**What the task requires**
Take every line of the material below that includes the string "Given" and copy it out.

◆ ◆ ◆

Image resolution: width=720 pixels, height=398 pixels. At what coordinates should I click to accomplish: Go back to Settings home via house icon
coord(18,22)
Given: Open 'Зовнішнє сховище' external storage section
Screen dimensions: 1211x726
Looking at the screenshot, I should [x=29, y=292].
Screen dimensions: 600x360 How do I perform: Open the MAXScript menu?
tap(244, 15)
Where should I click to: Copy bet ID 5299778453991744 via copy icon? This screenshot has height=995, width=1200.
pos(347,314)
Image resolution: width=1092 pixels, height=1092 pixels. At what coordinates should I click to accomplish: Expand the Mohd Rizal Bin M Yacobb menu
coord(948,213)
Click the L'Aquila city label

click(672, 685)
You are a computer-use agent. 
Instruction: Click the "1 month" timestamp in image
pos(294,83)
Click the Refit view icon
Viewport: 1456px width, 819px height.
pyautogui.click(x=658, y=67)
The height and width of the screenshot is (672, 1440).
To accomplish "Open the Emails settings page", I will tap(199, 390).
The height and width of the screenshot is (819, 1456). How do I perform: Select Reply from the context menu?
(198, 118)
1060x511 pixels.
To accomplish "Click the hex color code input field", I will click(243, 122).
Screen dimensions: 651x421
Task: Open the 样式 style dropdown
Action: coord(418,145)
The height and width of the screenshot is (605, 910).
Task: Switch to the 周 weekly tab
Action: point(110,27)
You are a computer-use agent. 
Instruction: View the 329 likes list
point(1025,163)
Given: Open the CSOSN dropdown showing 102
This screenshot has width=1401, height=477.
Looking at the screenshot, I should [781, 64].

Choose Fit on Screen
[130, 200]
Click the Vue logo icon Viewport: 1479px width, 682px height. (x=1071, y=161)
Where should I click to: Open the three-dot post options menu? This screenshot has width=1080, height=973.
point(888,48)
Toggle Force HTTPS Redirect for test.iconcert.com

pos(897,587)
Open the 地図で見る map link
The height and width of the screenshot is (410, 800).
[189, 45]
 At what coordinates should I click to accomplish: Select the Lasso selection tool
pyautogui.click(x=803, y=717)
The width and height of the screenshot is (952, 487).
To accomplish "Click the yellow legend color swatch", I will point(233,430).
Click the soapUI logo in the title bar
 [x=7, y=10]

◆ ◆ ◆

**Task output**
Given: Open 'Зовнішнє сховище' external storage section
Given: Open the CSOSN dropdown showing 102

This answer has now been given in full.